Mis padres se conocieron en la fábrica
y muy pronto conocieron también
la siempre implacable tiranía del trabajo:
ambos obreros del textil y mi madre
despedida —la mujer siempre—
en cuanto sus jefes tuvieron
la mínima sospecha del noviazgo.
La aplicaron un disciplinario,
que acabó en improcedente
—la denuncia de rigor mediante—,
con el idéntico resultado
que sufriría en mis carnes
cuarenta años más tarde.
Mi infancia se desarrolló
entre expedientes de regulación
y tuve que aprender desde muy pronto
la acepción marxista de plusvalor,
aunque el término en sí lo conocí mucho más tarde.

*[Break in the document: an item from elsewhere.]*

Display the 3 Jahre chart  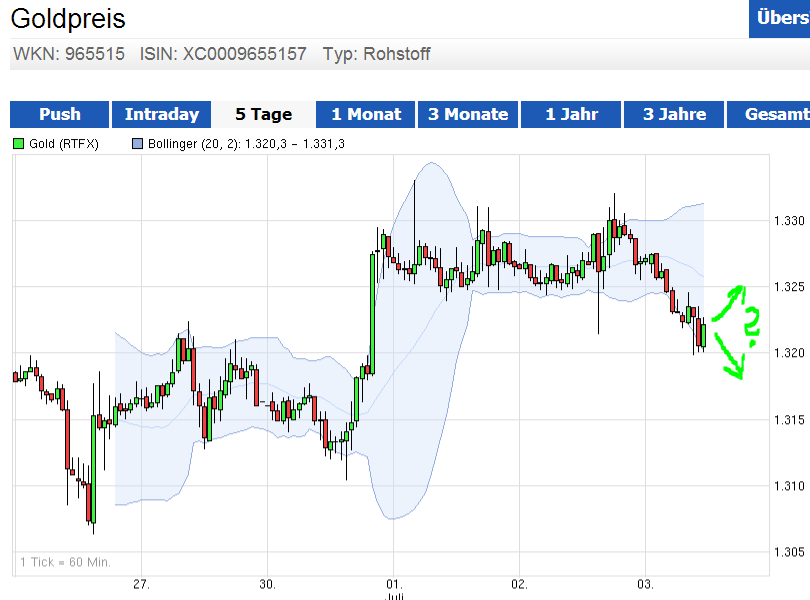tap(674, 115)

Aprendí con ellos la precariedad
que después me encontraría,
pero también el orgullo
de saberse mileurista cuando aún
—qué tiempos aquellos—
se consideraba una vergüenza.
Los regalos navideños se elegían
en el local de un sindicato,
pues los Reyes Magos, al parecer,
exponían allí todo el muestrario.
Asistí, inocente, a manifestaciones,
huelgas generales, pero también,
huelgas particulares, de gremio,
en las que los mismos comerciantes
que años más tarde pedían apoyo
al resurgimiento nunca alcanzado
de la decaída economía local,
volvían a subir la trapa tras el paso
de la turba y seguían con su vida
y su comercio insolidario.
Tuvimos también que comprender
que era bastante fácil
acabar recibiendo una pensión
mínima después de trabajar 40 años
en una misma empresa, fiel,
dócil como un golden retriever,
planchando los trajes de alto standing
que adquirían famosísimos jugadores
de la liga nacional de baloncesto.
Y mi madre chief accountant,
maestra de todos los guarismos,
financial advisor para llegar a fin de mes
CEO a tiempo completo
de la economía de andar por casa,
mientras mi padre permanecía 8 horas
al día en ortostática posición,
como una estatua erguida.
Y este último símil me lleva
a preguntarme por qué
—por lo que sea— nunca
artista alguno esculpió varices
en las torneadas piernas de las efigies estantes
ni en las ciclópeas pantorrillas de los marmóreos colosos.